Christopher Herrick plays, as is usual with his 19th and 20th century literature, with an excellent sense of panache, line, (listen to the beautiful inflections in the tempo in the outer sections of the Franck, despite the relatively slow tempo) and structure. Some of the music is predictably less interesting, Harvey Grace in particular. I've never rated the Guilmant piece as being among his best. However the highlight for me came from an unexpected source, the virtually unknown Air, Berceuse and Procession of Herbert Sumsion. True, Sumsion's music isn't generally noted for striking originality, but listen to the sheer craft and harmonic sweep of this writing, so (dangerously?) close stylistically to the orchestral music of Vaughan Williams. A nice surprise; I hope somebody records this on a real English organ soon! Elsewhere, I found the Liszt not quite convincing. Despite Herrick's very coherent performance, this needs a bigger acoustic and a less 'smooth' organ. Hans van Nieuwkoop's 1997 recording in Alkmaar still sets the standard here. He is less reliant on constant changes of colour, and the sheer dark beauty of the organ's individual colours, has the effect of rendering that falling bass line and the final emergence of the chorale so much more tellingly inevitable.

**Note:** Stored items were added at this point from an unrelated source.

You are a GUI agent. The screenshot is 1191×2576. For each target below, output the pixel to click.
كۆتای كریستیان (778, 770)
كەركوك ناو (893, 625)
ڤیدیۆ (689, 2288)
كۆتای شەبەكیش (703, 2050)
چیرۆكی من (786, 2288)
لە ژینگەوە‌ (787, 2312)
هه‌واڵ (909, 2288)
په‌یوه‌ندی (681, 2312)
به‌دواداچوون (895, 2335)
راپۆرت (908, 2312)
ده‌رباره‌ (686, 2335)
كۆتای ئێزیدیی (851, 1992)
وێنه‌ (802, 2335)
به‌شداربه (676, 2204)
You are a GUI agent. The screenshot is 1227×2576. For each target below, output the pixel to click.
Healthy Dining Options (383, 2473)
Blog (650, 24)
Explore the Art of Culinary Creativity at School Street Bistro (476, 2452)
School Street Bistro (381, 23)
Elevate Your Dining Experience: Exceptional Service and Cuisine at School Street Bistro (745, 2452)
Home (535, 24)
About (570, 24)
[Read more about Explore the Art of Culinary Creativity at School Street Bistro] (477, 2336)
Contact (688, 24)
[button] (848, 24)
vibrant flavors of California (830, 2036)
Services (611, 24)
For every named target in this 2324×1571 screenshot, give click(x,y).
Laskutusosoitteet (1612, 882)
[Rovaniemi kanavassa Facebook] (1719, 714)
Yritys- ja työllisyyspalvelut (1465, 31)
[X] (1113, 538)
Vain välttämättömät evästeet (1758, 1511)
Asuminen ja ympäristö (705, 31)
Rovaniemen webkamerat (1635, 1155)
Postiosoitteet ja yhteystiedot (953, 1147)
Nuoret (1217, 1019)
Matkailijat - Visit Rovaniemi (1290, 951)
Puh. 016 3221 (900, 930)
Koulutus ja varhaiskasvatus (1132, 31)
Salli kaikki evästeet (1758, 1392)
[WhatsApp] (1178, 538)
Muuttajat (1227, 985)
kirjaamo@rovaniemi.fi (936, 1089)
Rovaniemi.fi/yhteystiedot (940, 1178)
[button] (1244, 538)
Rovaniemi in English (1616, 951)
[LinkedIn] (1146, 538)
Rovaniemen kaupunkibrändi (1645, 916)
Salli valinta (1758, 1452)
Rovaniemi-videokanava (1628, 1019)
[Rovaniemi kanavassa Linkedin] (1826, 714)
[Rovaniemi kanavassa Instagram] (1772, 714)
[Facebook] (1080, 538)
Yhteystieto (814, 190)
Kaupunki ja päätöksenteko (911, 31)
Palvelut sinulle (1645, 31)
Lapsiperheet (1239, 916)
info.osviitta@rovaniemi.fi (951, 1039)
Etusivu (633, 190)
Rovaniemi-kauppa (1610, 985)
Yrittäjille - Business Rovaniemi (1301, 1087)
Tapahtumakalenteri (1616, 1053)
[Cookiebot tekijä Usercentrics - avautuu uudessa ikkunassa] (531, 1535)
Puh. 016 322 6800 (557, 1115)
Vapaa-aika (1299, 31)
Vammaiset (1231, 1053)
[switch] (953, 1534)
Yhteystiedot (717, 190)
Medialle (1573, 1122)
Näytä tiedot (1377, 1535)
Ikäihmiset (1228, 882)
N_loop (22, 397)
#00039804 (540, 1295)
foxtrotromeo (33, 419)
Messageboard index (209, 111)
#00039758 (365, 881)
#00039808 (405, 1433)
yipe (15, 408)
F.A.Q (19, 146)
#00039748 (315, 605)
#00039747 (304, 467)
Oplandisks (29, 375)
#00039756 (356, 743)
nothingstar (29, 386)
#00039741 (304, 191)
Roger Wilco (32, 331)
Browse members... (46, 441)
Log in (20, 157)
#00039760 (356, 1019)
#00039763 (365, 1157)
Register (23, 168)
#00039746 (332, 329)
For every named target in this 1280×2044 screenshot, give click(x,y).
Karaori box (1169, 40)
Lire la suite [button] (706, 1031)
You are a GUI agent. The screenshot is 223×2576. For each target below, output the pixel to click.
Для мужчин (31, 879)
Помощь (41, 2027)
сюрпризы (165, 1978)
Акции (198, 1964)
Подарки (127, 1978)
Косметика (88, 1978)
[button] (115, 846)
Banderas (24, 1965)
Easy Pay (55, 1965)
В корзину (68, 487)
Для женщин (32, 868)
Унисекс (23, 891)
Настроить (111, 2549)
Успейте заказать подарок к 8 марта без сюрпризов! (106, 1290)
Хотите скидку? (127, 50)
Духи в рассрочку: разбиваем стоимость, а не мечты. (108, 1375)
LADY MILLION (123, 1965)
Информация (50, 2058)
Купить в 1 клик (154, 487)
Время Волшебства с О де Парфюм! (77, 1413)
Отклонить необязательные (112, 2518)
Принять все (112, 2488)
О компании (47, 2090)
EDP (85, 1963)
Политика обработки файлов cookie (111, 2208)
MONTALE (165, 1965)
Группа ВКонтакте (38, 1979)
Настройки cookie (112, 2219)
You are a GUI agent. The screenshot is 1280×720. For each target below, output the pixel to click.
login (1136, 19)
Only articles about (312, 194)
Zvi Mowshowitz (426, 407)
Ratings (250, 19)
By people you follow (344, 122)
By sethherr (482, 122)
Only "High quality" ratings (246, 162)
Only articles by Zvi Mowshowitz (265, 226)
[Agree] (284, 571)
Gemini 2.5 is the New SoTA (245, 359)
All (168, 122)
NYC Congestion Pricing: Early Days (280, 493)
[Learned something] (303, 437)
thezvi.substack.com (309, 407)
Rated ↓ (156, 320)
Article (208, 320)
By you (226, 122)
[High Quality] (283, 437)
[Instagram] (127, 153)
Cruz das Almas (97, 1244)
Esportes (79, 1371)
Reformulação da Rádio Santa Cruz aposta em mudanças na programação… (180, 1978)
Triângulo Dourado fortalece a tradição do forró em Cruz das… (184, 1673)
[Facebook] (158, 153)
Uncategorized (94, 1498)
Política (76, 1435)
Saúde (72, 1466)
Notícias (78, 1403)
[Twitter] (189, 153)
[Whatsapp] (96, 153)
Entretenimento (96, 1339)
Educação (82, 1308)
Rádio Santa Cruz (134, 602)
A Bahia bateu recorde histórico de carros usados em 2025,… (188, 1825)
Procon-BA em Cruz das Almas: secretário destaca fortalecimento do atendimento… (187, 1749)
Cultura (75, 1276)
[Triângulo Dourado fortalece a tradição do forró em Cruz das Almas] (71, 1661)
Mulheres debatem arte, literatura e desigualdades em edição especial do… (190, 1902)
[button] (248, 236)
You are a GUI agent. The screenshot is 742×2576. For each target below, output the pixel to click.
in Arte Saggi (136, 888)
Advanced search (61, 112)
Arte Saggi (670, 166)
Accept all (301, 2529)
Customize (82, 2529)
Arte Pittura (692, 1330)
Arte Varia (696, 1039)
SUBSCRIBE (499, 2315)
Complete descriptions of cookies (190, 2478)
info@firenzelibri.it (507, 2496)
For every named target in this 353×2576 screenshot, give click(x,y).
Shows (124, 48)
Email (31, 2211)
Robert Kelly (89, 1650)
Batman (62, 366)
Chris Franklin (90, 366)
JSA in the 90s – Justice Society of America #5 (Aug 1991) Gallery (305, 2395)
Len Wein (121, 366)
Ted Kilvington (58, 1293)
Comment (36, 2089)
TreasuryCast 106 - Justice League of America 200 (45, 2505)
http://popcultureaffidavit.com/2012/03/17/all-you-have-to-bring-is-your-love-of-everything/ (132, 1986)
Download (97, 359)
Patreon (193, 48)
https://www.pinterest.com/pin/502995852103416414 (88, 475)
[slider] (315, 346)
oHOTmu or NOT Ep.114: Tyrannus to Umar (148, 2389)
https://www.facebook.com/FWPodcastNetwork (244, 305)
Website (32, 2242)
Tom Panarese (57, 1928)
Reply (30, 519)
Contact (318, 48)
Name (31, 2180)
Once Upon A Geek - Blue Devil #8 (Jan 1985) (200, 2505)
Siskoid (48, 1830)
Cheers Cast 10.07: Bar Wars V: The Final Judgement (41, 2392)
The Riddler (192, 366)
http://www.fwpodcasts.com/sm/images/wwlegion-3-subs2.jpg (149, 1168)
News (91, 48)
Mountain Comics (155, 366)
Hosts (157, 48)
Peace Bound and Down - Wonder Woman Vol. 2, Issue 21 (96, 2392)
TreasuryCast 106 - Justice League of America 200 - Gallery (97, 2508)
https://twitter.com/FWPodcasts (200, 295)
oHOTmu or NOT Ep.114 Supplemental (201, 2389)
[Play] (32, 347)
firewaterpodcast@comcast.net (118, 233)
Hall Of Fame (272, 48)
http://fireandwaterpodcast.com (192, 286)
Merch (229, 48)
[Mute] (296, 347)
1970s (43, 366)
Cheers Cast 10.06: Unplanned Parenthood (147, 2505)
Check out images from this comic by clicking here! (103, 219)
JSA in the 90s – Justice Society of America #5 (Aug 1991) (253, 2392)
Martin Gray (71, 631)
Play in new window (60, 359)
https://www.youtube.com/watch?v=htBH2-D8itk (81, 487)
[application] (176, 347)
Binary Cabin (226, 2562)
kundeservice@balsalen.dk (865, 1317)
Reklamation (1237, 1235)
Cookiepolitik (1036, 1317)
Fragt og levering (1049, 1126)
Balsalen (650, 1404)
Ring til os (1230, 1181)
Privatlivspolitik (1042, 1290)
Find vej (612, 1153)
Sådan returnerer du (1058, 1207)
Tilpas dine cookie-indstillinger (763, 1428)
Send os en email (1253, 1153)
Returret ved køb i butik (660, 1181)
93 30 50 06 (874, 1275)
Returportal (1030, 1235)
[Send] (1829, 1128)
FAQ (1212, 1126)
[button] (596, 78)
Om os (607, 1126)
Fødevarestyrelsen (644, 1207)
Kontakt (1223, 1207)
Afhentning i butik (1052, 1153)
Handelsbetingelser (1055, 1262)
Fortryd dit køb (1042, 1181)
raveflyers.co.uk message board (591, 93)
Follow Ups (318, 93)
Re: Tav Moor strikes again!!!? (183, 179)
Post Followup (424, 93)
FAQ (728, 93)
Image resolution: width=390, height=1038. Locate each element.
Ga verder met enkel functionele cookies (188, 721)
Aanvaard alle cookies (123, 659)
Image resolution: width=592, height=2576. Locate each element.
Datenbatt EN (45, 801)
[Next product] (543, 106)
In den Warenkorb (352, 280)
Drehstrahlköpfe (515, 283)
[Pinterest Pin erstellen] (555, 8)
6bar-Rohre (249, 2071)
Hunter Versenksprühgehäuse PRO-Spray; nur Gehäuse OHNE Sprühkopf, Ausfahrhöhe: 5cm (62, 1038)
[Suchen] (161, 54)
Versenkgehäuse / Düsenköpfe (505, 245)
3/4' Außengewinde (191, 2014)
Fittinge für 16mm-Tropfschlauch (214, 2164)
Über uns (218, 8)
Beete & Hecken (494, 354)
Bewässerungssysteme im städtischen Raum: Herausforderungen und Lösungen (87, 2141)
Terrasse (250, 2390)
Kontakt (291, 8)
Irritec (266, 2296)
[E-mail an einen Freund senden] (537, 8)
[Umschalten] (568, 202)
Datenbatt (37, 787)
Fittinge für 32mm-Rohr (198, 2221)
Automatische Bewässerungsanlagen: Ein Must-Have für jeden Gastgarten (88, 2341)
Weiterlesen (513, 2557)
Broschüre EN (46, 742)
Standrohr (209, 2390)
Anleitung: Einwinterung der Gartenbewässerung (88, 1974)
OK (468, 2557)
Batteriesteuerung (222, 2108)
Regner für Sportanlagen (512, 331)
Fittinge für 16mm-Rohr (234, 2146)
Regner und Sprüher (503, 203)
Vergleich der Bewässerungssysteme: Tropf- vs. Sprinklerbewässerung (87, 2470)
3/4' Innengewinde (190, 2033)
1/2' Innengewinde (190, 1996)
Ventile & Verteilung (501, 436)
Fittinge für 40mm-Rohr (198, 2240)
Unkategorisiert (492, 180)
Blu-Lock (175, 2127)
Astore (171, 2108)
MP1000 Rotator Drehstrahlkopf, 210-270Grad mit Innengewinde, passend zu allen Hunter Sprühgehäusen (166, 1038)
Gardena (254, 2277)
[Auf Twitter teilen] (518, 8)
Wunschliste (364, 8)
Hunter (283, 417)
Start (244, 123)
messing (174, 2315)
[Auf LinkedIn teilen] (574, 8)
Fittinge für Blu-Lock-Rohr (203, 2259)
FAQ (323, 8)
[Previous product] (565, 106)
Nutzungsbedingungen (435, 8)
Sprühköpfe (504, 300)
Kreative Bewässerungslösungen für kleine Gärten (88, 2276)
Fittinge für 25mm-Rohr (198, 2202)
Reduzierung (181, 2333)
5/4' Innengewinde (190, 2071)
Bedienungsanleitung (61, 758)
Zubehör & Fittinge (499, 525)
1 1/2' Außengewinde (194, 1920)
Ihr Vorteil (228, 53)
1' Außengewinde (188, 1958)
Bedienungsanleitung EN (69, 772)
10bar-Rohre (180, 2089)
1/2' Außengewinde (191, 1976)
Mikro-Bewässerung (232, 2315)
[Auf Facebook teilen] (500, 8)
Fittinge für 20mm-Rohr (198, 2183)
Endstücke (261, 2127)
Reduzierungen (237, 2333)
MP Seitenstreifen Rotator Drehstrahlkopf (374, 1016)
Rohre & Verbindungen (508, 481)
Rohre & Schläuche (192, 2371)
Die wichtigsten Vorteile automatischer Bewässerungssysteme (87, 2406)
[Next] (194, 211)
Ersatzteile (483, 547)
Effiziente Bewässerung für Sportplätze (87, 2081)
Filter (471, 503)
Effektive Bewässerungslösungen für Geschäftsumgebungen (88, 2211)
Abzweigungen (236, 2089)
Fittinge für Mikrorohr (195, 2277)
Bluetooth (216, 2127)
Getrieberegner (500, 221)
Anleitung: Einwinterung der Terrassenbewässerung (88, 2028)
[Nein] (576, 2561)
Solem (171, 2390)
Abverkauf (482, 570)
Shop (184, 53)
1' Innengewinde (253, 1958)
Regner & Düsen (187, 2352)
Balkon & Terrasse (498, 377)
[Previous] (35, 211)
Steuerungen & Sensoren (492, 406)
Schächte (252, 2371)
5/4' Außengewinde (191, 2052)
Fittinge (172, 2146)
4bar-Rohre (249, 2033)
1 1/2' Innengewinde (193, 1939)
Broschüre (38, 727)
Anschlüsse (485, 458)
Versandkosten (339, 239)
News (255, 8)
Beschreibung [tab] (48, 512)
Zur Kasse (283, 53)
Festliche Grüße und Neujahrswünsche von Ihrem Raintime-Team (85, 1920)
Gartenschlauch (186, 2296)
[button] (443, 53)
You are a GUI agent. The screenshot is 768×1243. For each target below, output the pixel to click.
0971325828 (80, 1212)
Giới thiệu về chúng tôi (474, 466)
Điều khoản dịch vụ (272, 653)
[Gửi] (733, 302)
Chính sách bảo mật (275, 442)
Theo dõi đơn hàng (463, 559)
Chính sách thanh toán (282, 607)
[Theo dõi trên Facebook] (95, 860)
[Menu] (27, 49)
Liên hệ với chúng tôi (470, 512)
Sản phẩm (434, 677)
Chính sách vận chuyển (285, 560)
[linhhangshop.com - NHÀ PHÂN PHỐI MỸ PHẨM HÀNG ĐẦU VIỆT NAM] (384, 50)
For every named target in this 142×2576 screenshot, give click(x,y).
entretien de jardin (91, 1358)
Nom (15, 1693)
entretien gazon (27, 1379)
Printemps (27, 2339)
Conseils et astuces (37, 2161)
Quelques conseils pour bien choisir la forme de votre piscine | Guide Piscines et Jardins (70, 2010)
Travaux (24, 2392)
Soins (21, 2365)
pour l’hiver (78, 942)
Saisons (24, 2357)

The organ is interesting for a number of reasons. The Netherlands is a country where progressively fewer new organs are built all the time, mostly because there are so many fine instruments already here. Therefore, almost without exception, the larger organ building companies, who specialise more and more in restoration, only get the chance to flex their muscles with foreign contracts. However, a significant new (2003) organ from Pels and van Leeuwen raises eyebrows as they are today almost unknown for significant new instruments. In the Netherlands they have a rather mixed history, the result of restorations and generally poor new organs built around half a century or more ago, in the first flush of the neo-baroque. One would struggle to name a beautiful Pels organ! This organ however reflects nothing of their perhaps less distinguished past. In Halmstad they have built a genuinely modern, but still concept-led organ; a miracle these days in mainland Europe. It reflects closely a Cavaillé-Coll specification with perhaps some Mutin alterations; compasses are 61/32. There are wide scale mutations on both Recit and Positif, (Alain and Messiaen both possible here). Two of the three manuals are enclosed. Pels and van Leeuwen clearly had a very firm idea of what they were trying to create and on the basis of this recording they have done it very well. Perhaps tonally the organ is a little neutral; its not as beautiful as a Cavaillé-Coll, or even a Schyven. To be honest it doesn't even sound very French, but the fonds are broad and the reeds blend well. I like the woody Basson-Hautbois in the Franck! The organ sounds very expressive and never overbearing despite the dry acoustic; is the church made of wood? It’s a shame Hyperion couldn't find room for a photo.

An interesting release this. Worth picking up to get to know the Sumsion alone.